# Data in this exercise

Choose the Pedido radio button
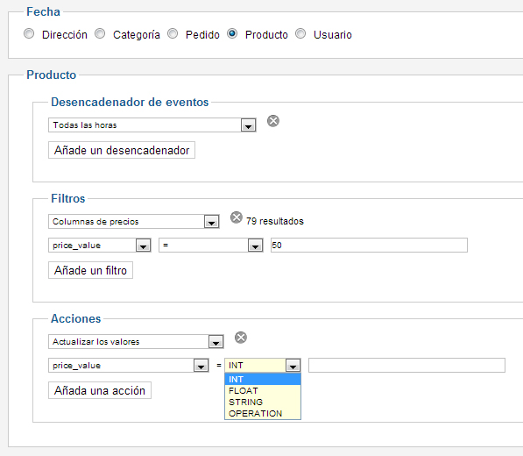 point(173,33)

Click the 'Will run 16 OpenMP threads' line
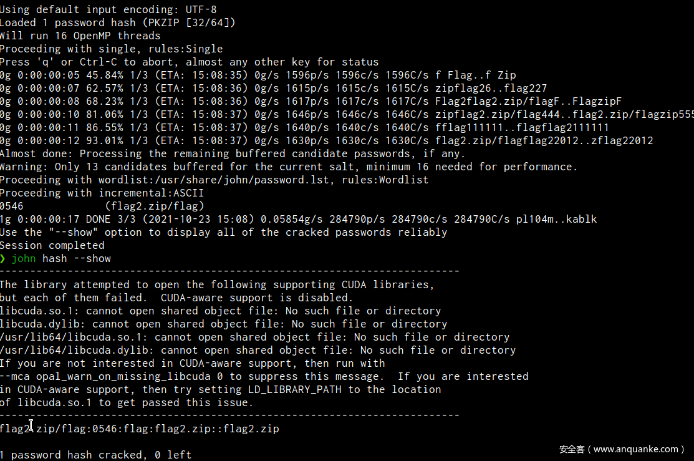point(80,36)
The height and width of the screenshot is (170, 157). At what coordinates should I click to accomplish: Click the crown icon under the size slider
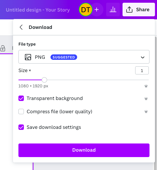coord(146,86)
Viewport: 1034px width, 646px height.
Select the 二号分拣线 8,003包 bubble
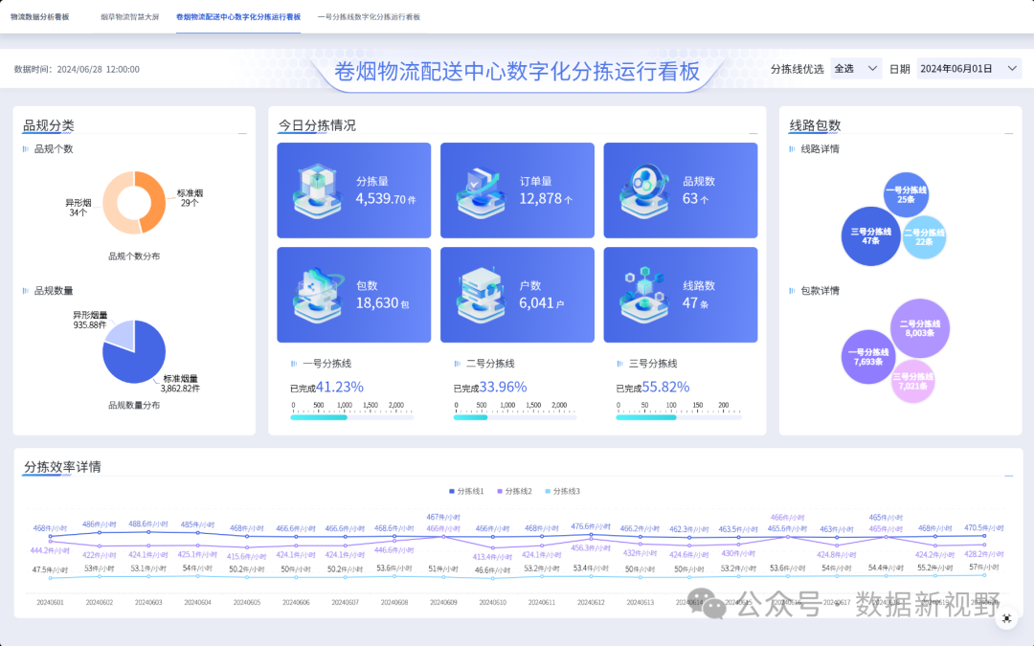click(x=919, y=328)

# Exercise aim
Reproduce the rows above word for word, leaving out the pictures.

# Solution below
Choose the Pedido radio button
 point(173,33)

Click the 'Will run 16 OpenMP threads' line
point(80,36)
The height and width of the screenshot is (170, 157). At what coordinates should I click to accomplish: Click the crown icon under the size slider
coord(146,86)
Viewport: 1034px width, 646px height.
Select the 二号分拣线 8,003包 bubble
click(x=919, y=328)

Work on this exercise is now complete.